▶ [Exercise directions] Here are the records. Write out exactly the lines between the one holding "ADD TO CART (1143, 2528)" and the one holding "[combobox] (104, 129)", inclusive.
---------- Material supplied
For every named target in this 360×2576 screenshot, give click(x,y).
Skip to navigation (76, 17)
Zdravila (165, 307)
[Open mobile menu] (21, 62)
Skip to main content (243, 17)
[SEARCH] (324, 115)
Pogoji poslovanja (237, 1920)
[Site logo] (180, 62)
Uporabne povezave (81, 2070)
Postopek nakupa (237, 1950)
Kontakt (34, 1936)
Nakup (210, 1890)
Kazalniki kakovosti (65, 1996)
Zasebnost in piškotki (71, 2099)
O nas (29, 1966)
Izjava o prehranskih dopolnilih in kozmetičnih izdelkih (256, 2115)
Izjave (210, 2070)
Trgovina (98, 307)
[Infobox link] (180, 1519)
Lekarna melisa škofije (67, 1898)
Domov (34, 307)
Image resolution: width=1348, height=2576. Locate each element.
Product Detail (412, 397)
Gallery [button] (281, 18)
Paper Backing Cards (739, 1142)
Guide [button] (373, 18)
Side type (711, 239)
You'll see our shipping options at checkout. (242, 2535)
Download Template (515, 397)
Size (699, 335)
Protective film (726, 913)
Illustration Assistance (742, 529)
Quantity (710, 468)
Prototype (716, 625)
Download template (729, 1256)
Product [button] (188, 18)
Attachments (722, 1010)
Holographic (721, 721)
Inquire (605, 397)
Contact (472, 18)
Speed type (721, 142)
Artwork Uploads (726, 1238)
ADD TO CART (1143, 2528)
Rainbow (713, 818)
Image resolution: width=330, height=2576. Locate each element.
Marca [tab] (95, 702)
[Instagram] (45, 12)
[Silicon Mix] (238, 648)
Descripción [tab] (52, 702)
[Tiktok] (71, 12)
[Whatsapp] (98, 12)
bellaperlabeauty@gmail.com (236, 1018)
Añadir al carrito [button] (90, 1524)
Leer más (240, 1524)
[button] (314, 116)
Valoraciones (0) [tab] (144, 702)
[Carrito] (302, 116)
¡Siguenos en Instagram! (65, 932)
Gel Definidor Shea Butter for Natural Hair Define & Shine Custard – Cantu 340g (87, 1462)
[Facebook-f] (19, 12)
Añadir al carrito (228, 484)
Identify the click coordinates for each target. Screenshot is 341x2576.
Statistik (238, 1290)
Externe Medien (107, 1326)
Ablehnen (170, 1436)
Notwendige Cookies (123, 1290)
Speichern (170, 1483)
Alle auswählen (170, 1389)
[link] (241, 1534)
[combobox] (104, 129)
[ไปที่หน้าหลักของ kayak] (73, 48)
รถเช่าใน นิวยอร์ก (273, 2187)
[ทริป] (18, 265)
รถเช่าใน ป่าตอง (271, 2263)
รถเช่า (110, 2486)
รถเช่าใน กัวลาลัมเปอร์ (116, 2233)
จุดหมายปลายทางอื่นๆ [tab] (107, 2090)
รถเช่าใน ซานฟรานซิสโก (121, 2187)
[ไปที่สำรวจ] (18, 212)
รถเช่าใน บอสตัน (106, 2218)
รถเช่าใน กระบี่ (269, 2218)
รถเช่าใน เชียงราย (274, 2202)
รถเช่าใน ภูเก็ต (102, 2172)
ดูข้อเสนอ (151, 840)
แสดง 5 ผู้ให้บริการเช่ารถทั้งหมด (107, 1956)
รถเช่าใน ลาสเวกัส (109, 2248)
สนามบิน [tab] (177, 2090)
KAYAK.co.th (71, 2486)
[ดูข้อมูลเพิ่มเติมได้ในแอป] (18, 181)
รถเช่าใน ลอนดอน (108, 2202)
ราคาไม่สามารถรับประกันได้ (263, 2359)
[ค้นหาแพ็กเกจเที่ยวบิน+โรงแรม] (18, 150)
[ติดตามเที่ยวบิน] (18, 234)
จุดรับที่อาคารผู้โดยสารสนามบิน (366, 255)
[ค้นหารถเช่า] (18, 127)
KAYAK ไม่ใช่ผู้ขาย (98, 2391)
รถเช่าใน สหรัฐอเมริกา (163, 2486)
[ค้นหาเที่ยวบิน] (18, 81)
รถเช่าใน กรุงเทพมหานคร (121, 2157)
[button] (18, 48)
--------------------
▶ [Solution to this exercise]
ADD TO CART (1143, 2528)
Rainbow (713, 818)
Image resolution: width=330, height=2576. Locate each element.
Marca [tab] (95, 702)
[Instagram] (45, 12)
[Silicon Mix] (238, 648)
Descripción [tab] (52, 702)
[Tiktok] (71, 12)
[Whatsapp] (98, 12)
bellaperlabeauty@gmail.com (236, 1018)
Añadir al carrito [button] (90, 1524)
Leer más (240, 1524)
[button] (314, 116)
Valoraciones (0) [tab] (144, 702)
[Carrito] (302, 116)
¡Siguenos en Instagram! (65, 932)
Gel Definidor Shea Butter for Natural Hair Define & Shine Custard – Cantu 340g (87, 1462)
[Facebook-f] (19, 12)
Añadir al carrito (228, 484)
Identify the click coordinates for each target. Screenshot is 341x2576.
Statistik (238, 1290)
Externe Medien (107, 1326)
Ablehnen (170, 1436)
Notwendige Cookies (123, 1290)
Speichern (170, 1483)
Alle auswählen (170, 1389)
[link] (241, 1534)
[combobox] (104, 129)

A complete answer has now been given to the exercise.